European capitalism, in its early formation, was more than the African/American slave trade. That was evidently one way to get fabulously rich of course, but there was more to it than that. For one thing, there was what a capitalist did once he got fabulously rich. Mostly he would sail back to Europe to invest his new capital in something steady, like manufacturing and trade. Great wealth was being extracted from the English and Scottish working classes through manufacturing as well. They too had been driven off their lands and been herded into crowded cities to work as wage slaves.
Meanwhile of course, European colonies were being established in lesser-known parts of the globe such as Asia, extracting just as much profit without bothering with slavery. Eventually, even US capitalists realised that slavery wasn't a very efficient way to extract profits and abolished it.
> It's not as if British capital would have ever developed
>beyond mercantilism without the slave trade.
Your reasoning?
>Dr. Eric F. Williams in two
>fantastic books, Capitalism and Slavery, and From Columbus to Castro,
>provides the necessary historical material detail for "fulfilling" the
>Marxist exposure of capitalism.
Not with you?
>In the US, it is almost, more than almost, that we have, not two different
>working classes, but a working class that has two separate historical
>origins, with black labor representing the underpinning of capital in its
>role as a pre-industrial proletariat in the plantation economy. The
>"non-black" portion has a different history, and the inability of workers
>movements in the US to even pose the question of power when it was posing
>the question of power--i.e the great workers struggles in Toledo, Flint,
>Twin Cities, San Francisco in the 30s was a manifestation of its inability
>to strike at the core of US capital, racism.
What does "pose the question of power" mean? I gather you are arguing that this inability to "pose the question of power" (whatever it means) somehow demonstrates your argument that black labour has a different history (and origin) to non-black labour? I'm not sure that it is necessary to prove that point though, since that is fairly obvious. But I'm not sure what difference it makes.

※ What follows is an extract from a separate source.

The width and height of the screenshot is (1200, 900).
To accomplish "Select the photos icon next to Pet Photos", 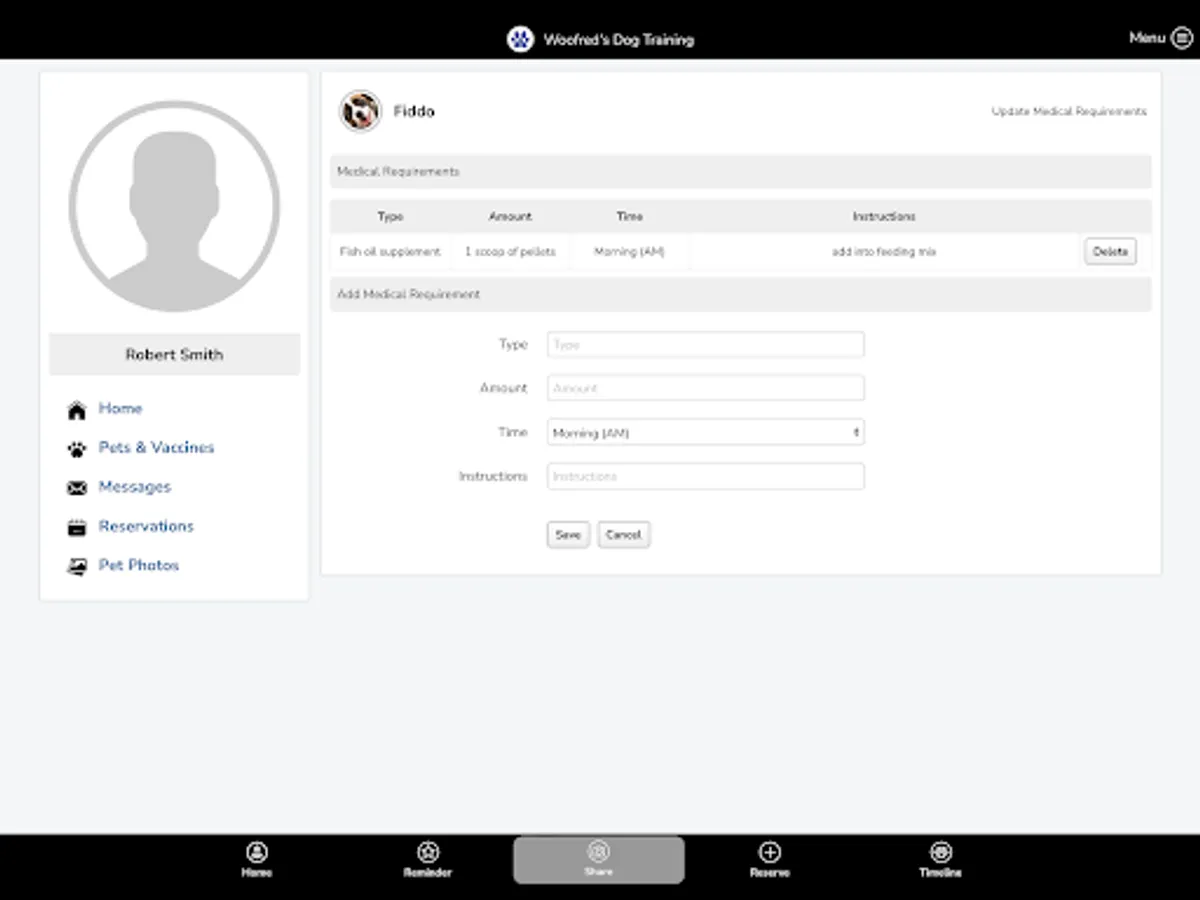I will tap(76, 565).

The only real significance of this different history is that it means that blacks are somewhat more likely to be working class than those of European origin. In other words there are a smaller percentage of blacks who are capitalists, because of historical circumstances and discrimination.
A historical injustice to be sure, but it would seem perverse to pause and try to right that wrong by struggling to create more black capitalists. In the name of creating the conditions for socialism. Sure, it ain't fair, but capitalism isn't a fair system. That's the whole fucking point! Its a terrible shame that many potential black (and women, etc) capitalists have been robbed of their chance to join the ruling class, have been discriminated against, we can sympathise, but what would it achieve to stop and try to give them a leg up?